When Bast spoke of the night she intervened in my moment of crisis, she said “I have stood before you and uttered your name in that moment of darkness which almost claimed you forever.” It was in understanding what she meant by “uttered your name” that I realized what exactly happened that night. I remember the pain of it clearly, the sense of coming apart, of being a stranger in my body and disconnected from my deeper self…the sense of isolation that comes with dissolution of the bonds between souls. When she uttered my name, meaning when she spoke my Ren, she brought the souls which were coming undone back into alignment-- rooting them once more in the Khat, seating them, back where they belonged.

 If that sounds somewhat esoteric and outside the realm of the usual, I assure you it is: the situation is not natural and may have been caused by another instance of me being stupid with my Ren. This is not the first time. In fact, “me being stupid with my Ren” is a recurring theme ever since they gave it to me. This latest incident led to Their insistence on my being instructed in these things so I can learn to be more careful without having to do that learning through experience. (There was, of course, more to what happened that night, but this is the humbling core of it.)

And for the record, I think the Ren functions differently when spoken in the language of the Netjer (and by that, I mean spoken on the tongue of a god, not merely spoken in ancient Egyptian). It certainly functions different for Them than it functions for me when spoken in mortal language, though I won’t deny that there are certain similarities when it is spoken with no specific purpose in mind and outside of formal heka. I have noted that speaking my own Ren aloud offhandedly makes my Ba sit up and take notice in a way which makes it disconcertingly separate from my Ka for a brief instant. But when I speak it casually in my mind, as when I meditate upon the sounds of it, it has the opposite effect: it draws the Ba and Ka closer together so that the boundaries between them grow thin and permeable. Make of that what you will.
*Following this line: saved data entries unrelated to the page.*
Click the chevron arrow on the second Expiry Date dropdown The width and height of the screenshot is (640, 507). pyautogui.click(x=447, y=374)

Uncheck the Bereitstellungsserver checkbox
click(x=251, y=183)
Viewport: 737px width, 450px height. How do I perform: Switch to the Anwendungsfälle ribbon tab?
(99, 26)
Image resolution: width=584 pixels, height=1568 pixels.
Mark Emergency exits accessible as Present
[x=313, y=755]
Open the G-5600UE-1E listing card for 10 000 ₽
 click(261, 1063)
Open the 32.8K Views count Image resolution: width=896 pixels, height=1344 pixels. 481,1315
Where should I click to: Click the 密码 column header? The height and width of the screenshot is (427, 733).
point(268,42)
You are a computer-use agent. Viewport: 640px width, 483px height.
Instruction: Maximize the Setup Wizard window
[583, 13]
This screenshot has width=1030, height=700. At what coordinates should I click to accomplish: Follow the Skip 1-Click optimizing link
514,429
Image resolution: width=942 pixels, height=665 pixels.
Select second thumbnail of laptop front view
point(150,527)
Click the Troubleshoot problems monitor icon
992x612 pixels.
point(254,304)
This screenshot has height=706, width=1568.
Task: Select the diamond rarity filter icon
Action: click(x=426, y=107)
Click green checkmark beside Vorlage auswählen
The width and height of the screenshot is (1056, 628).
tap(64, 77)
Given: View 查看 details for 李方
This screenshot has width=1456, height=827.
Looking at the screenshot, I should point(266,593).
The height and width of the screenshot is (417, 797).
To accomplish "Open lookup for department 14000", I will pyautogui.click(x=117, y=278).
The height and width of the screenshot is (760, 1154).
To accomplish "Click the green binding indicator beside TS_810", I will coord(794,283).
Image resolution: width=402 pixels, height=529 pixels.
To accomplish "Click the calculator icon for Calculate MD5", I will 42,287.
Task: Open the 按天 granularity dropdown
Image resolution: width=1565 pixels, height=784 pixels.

And before I get into things too esoteric to be wrapped up within this essay, I will let that mark the end of our discussion of the “body” souls…that is to say, the souls with their own inherent motivations and concerns. The others are more accessories to the whole, embodiments of the natural ramifications of one’s existence. Yes, next time I will finally get around to discussing the shadows and the vital energy. Khaibit, Sahu, and Sekhem. I will also trot that diagram back out and briefly explain how it all fits together in the image. (There may even be a tarot activity to assist one in making contact with the main parts of one’s being). I think I can fit all of that in one very long entry, but if not, I’ll split it into two parts.